The days that it was only about generating short-term profits are over. It is now generally accepted that companies also carry long-term social responsibilities. These measures are on the table under the heading of ESG – Environmental, Societal, Governance. The ESG framework incorporates attention to social goals, to the environment and climate, and attention to transparent, fair business governance.
People, Planet, Prosperity, and Principles
In 2020, the World Economic Forum published an ESG standard. It is a set of indicators that a company can use to numerically indicate how and to what extent it takes into account the interests of all stakeholders of the company. The measures are grouped around the traditional four Ps of ESG: people, planet, prosperity, and principles (governance).
Research consistently shows that companies that take up social responsibility are more likely to become, be, and remain successful in the long term. The indicators are directly linked to economic returns. Disregarding ESG-related topics can impact a firm’s profitability, success, and even survival. As a result, more and more companies are putting ESG on the corporate and board agenda.
On the Agenda
In a recent report by Ceres, 92% of the 96 large publicly traded companies studied set their own emission reduction goals, and almost 3 out of 4 publicly acknowledge climate change as a material risk to their organizations.

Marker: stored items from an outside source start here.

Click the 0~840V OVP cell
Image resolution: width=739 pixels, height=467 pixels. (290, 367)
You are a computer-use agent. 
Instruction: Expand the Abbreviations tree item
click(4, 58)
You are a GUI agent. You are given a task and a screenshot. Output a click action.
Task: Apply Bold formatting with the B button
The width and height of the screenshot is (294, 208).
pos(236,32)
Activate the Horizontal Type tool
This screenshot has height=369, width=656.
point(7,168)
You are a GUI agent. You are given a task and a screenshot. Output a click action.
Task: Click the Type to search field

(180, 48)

The boardroom is not left out: 88% of interviewed companies in the study tasked their board of directors with overseeing climate and/or sustainability commitments. In a nutshell, companies recognize the problem and pledge to take individual action.

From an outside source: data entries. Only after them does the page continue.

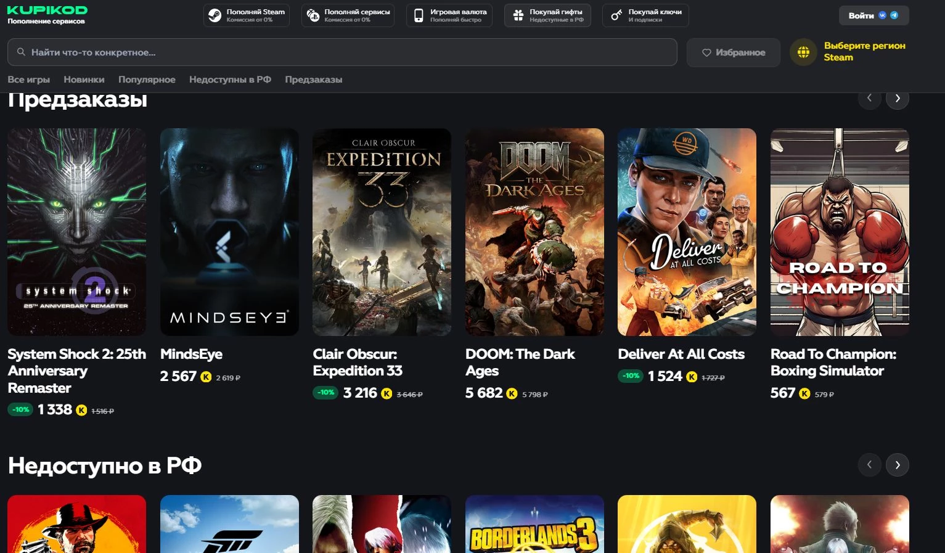Select the MindsEye game cover
The image size is (945, 553).
[229, 232]
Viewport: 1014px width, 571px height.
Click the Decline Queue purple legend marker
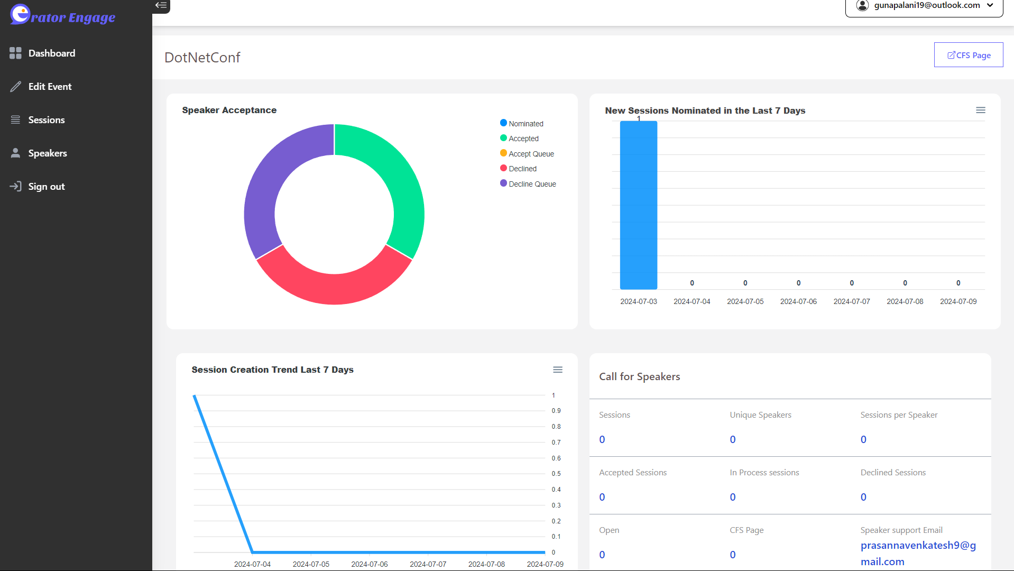[x=503, y=183]
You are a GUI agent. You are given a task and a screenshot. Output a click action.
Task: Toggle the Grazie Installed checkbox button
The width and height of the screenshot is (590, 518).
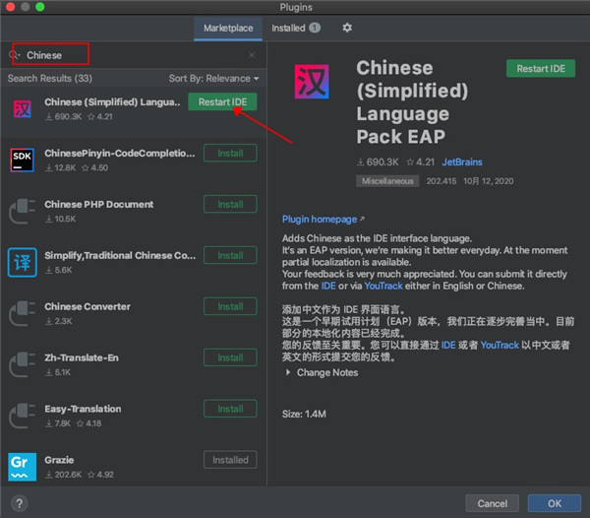coord(230,460)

As the group of stakeholders has expanded from employees, investors, partners, and clients, to society and the environment as a whole, shareholders require more ESG-related answers than ever before from management and the board. Directors need to take proactive steps to stay ahead on the subject of climate change & risk, diversity, and human capital, as they are increasingly being held accountable in ESG oversight. Shareholders and companies are even favoring directors with a long-term vision on these ESG issues for the election of new board members.
Beyond Profits
Financial criteria remain important when measuring the performance of a company for short-term and long-term objectives, but they are no longer the only driver. Profits and cash flow are complemented with ESG measures to evaluate overall company performance. ESG values are key to leading corporations into the future. With even the Securities and Exchange Commission paying attention, boards are requiring consequential discussions regarding responsibilities, reporting, and potential reallocation of capital towards ESG areas.
Boards and management are expected to not only focus on the numbers but also align the company with the corporate purpose and how to connect to and serve society. With a growing trend toward taking more ESG measures, companies that adapt and change purposefully will have greater opportunities to thrive and innovate now and in the future.